Another hater who bought a gun legally and killed two unsuspecting young journalists in the street.

Another legally owned gun carried by its purchaser to a public place and used to shoot to death reporter Alison Parker,24, and photographer Adam Ward, 27, on a pretty morning as people just like us went about their business.

That is why I don’t want any guns, legal or not, in my classroom.  Anybody in America can get a gun and we are all targets.

That’s why the “campus carry” gun law passed by the Texas State Legislature this year, which allows guns to be carried on public university campuses is  a travesty and a violation of our civil rights, a danger to my students as they attend class and to me as I lecture.

The  Texas “campus carry” law just goes one gun too far.

The chancellor of the University of Texas system and every university president in Texas should go to court immediately and file for an injunction to stop this law from going into effect and then pursue its repeal from court to court if necessary all the way up to the Supreme Court.

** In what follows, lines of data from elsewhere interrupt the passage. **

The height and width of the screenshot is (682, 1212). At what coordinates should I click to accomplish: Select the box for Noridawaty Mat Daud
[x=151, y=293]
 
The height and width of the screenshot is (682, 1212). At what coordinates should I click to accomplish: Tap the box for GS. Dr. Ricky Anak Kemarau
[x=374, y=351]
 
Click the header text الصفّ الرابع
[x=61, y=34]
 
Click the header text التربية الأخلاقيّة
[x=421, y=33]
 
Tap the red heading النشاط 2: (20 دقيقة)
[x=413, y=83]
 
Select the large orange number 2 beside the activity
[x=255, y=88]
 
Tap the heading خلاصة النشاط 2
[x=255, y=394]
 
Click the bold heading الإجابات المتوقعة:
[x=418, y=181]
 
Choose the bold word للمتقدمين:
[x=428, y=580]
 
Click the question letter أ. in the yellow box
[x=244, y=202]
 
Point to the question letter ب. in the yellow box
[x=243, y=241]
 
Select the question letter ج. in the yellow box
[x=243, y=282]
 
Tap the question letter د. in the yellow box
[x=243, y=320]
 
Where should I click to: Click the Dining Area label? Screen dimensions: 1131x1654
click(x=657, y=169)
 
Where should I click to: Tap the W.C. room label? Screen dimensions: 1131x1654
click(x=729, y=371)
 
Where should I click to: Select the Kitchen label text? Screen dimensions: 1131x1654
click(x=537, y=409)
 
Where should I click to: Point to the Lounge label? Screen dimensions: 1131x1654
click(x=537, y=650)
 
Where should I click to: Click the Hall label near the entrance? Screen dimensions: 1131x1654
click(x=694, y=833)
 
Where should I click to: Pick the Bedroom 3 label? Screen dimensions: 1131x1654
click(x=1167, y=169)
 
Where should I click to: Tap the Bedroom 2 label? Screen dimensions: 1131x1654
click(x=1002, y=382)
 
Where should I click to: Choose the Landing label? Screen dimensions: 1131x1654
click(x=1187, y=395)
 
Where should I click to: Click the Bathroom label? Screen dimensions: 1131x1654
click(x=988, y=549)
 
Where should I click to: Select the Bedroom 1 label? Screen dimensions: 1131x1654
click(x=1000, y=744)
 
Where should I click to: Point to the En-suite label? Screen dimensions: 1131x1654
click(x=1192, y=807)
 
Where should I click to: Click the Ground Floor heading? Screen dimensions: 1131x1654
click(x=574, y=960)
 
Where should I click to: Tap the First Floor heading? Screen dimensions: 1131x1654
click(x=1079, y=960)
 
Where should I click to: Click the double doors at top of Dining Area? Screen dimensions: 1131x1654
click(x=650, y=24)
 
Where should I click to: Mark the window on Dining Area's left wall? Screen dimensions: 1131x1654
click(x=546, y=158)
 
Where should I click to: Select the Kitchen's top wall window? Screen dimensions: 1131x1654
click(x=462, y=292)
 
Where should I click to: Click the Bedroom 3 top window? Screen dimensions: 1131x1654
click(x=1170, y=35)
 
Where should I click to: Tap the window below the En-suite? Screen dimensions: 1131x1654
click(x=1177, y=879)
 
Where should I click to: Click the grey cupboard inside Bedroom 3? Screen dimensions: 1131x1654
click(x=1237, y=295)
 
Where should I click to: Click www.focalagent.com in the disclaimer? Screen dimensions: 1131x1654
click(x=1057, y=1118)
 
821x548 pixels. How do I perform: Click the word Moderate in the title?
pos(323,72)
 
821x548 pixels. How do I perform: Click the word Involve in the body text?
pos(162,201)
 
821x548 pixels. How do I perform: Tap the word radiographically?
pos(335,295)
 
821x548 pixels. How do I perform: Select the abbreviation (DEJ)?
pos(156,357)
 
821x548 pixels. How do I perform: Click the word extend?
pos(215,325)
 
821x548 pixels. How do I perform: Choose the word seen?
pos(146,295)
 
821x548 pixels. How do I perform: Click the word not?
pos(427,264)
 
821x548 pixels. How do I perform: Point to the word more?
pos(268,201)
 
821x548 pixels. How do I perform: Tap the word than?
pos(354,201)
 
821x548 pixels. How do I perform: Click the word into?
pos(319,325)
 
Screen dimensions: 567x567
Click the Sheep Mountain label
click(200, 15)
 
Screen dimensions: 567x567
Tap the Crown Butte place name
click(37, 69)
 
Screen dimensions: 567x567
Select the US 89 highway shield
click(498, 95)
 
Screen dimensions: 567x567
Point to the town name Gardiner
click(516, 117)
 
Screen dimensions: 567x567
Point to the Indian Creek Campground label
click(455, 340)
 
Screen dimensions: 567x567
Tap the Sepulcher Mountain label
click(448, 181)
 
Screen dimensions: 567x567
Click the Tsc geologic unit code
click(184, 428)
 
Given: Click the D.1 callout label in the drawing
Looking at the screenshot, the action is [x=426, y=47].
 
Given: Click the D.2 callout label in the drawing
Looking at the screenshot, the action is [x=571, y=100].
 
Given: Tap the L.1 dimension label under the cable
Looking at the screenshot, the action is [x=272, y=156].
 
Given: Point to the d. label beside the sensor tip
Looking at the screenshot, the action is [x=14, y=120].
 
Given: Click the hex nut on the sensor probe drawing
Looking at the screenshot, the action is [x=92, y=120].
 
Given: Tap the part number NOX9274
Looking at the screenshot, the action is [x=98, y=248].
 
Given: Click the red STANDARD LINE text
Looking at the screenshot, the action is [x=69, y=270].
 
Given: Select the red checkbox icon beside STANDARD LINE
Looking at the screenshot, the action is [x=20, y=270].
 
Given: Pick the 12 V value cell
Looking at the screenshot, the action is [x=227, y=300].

Ultimately it will take a constitutional amendment to bring sanity to American gun laws, but for now I just don’t want guns in my classroom.

Most Americans can buy guns legally at a store just like this week’s shooter did. The criminal background check on him at the time of purchase proved worthless because he was just an ordinary American with no criminal past or record of mental problems, just like most people in Texas who can buy guns.

The predictable questions from the press that we have heard time after time, shooting after shooting, were disheartening as Parker’s distraught father bravely choked back tears, facing journalists to honor his daughter’s profession.

How to spot symptoms of mental illness in gun buyers, they ask. How to spot the crazy people before they kill us, they ask.

And the suffering man cannot answer those questions.

Nobody can because at any given moment any one of tens of millions of ordinary citizens without criminal backgrounds or a record of psychiatric problems can snap and reach for the easy gun, the available gun, and start firing at us. I don’t want that to happen in my classroom.

The shooting deaths of these two young journalists brought the terror close to home for me because I teach multimedia journalism at the University of Texas at El Paso and they could have been my students. I see their faces glowing with enthusiasm  in my classroom ever day

Parker and Ward were on the air when they were shot to death. Ward kept recording as he fell and the last image he captured was the shooter aiming his new  Glock pistol at the camera.